Question

Let \(A = \{-2, -1, 0, 1, 2\}\). A relation \(R\) is defined on set \(A\) such that \(aRb \Rightarrow 1 + ab > 0\).
Statement-1: It is an equivalence relation.
Statement-2: Number of elements in \(R\) is 17.

• A. Statement 1 and 2 are false
• B. Statement 1 is true and statement 2 is false
• C. Statement 1 is false and statement 2 is true
• D. Statement 1 and 2 are true

Answer 1

The Correct Option is C

Step 1: Understanding the Concept:
An equivalence relation must be Reflexive, Symmetric, and Transitive. We check each property for the condition $1 + ab > 0$. Then, we list all pairs $(a, b)$ from $A × A$ that satisfy the condition.

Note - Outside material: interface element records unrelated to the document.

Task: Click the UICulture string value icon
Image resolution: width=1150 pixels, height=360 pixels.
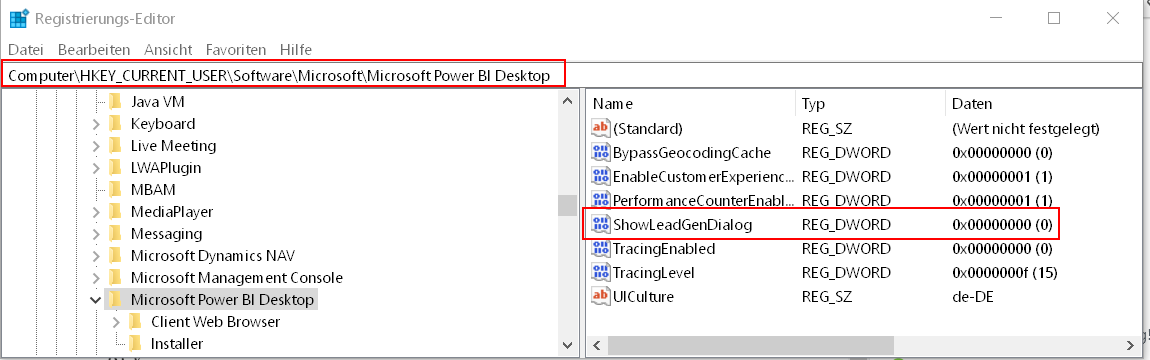Action: [x=601, y=296]
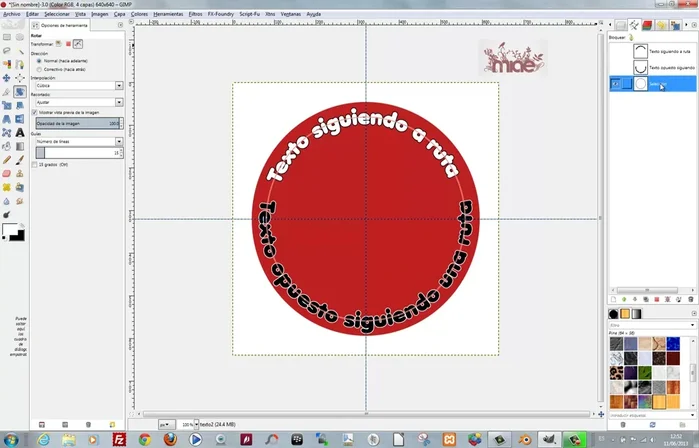Select 'Correctivo (hacia atrás)' radio button
Screen dimensions: 699x448
click(38, 68)
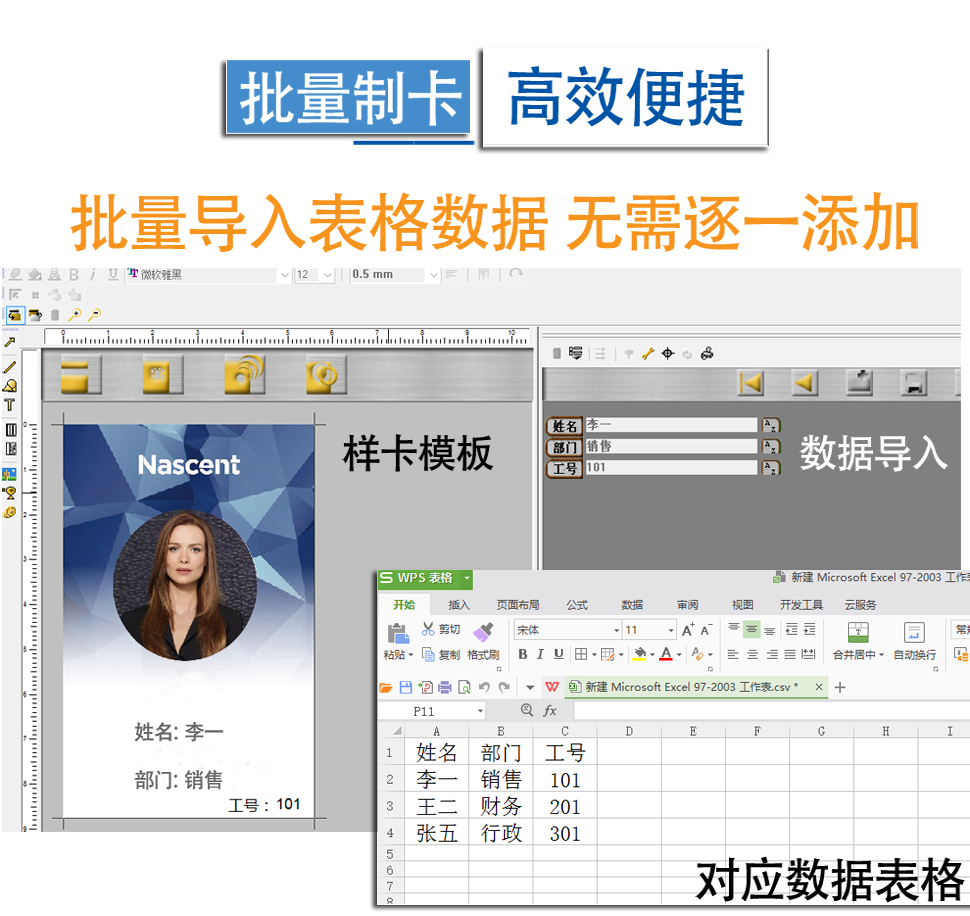Click the 自动换行 wrap text button

pyautogui.click(x=914, y=641)
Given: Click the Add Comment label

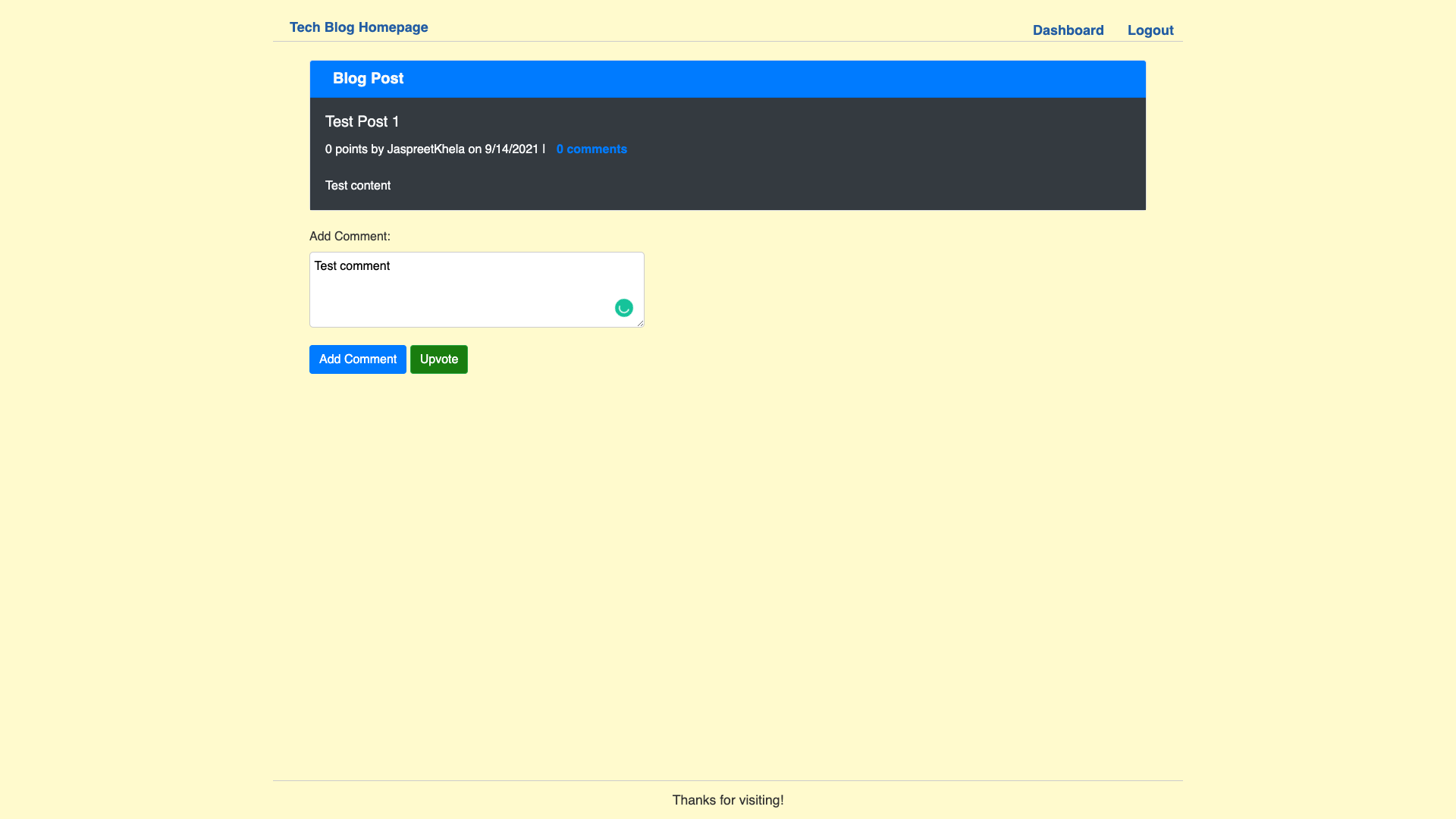Looking at the screenshot, I should coord(349,236).
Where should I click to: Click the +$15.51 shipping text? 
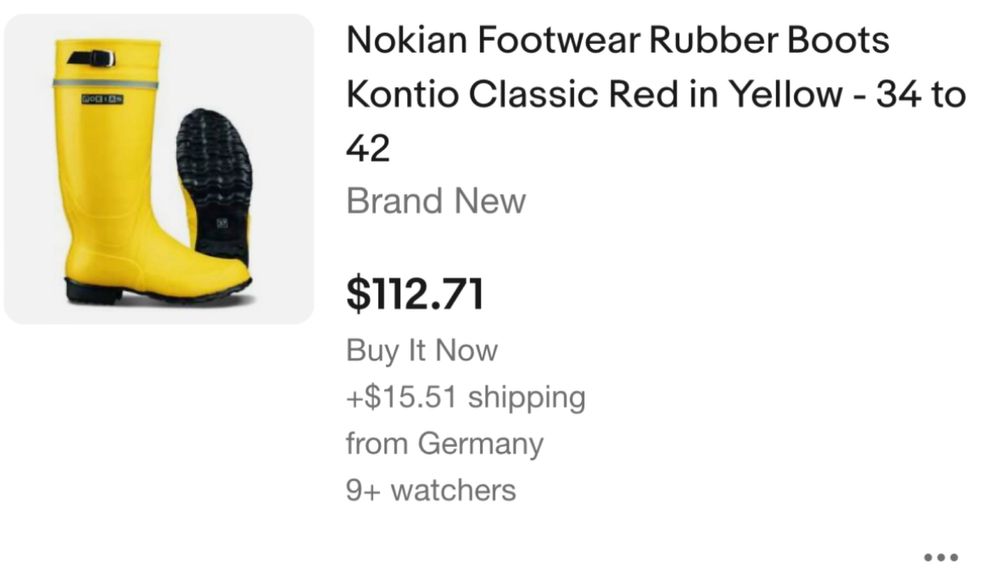click(465, 397)

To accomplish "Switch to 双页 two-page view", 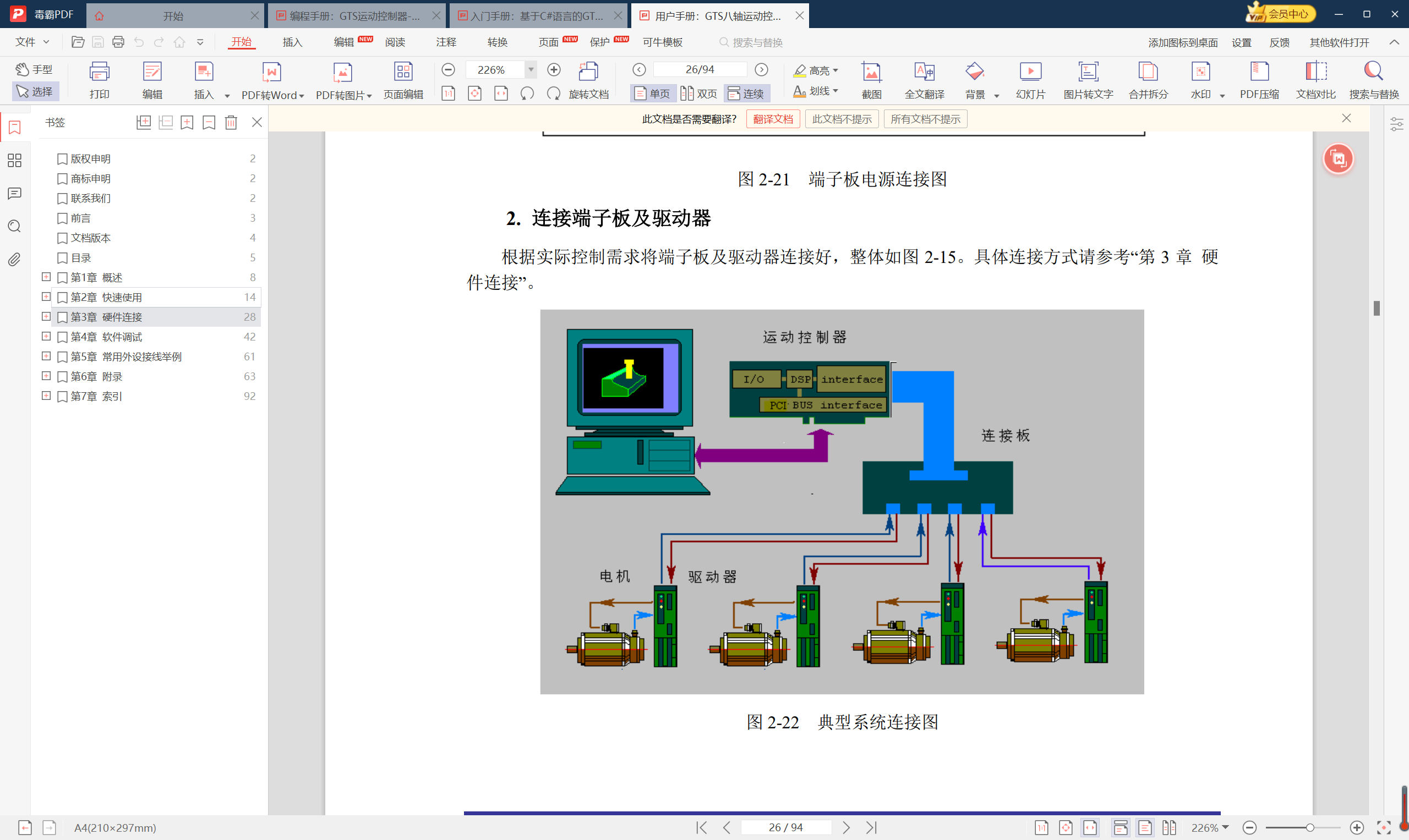I will tap(699, 94).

Step 2: Key Formula or Approach:
1. **Reflexive:** $1 + a² > 0$. Always true for all $a \in A$. (Yes) 2. **Symmetric:** If $1 + ab > 0$, then $1 + ba > 0$. (Yes) 3. **Transitive:** If $1 + ab > 0$ and $1 + bc > 0$, does $1 + ac > 0$? Let $a = -2, b = 0, c = 2$. $1 + (-2)(0) = 1 > 0$ (True) $1 + (0)(2) = 1 > 0$ (True) $1 + (-2)(2) = 1 - 4 = -3$ (False). Thus, it is **not** transitive. **Statement 1 is false.**

Step 3: Detailed Explanation:
List pairs $(a, b)$ such that $ab > -1$: - For $a = -2$: $b$ can be $-2, -1, 0$ ($ab = 4, 2, 0$). (3 pairs) - For $a = -1$: $b$ can be $-2, -1, 0$ ($ab = 2, 1, 0$). (3 pairs) - For $a = 0$: $b$ can be $-2, -1, 0, 1, 2$ ($ab = 0$ for all). (5 pairs) - For $a = 1$: $b$ can be $0, 1, 2$ ($ab = 0, 1, 2$). (3 pairs) - For $a = 2$: $b$ can be $0, 1, 2$ ($ab = 0, 2, 4$). (3 pairs) Total pairs = $3 + 3 + 5 + 3 + 3 = 17$. **Statement 2 is true.**

Step 4: Final Answer:
Statement 1 is false and Statement 2 is true.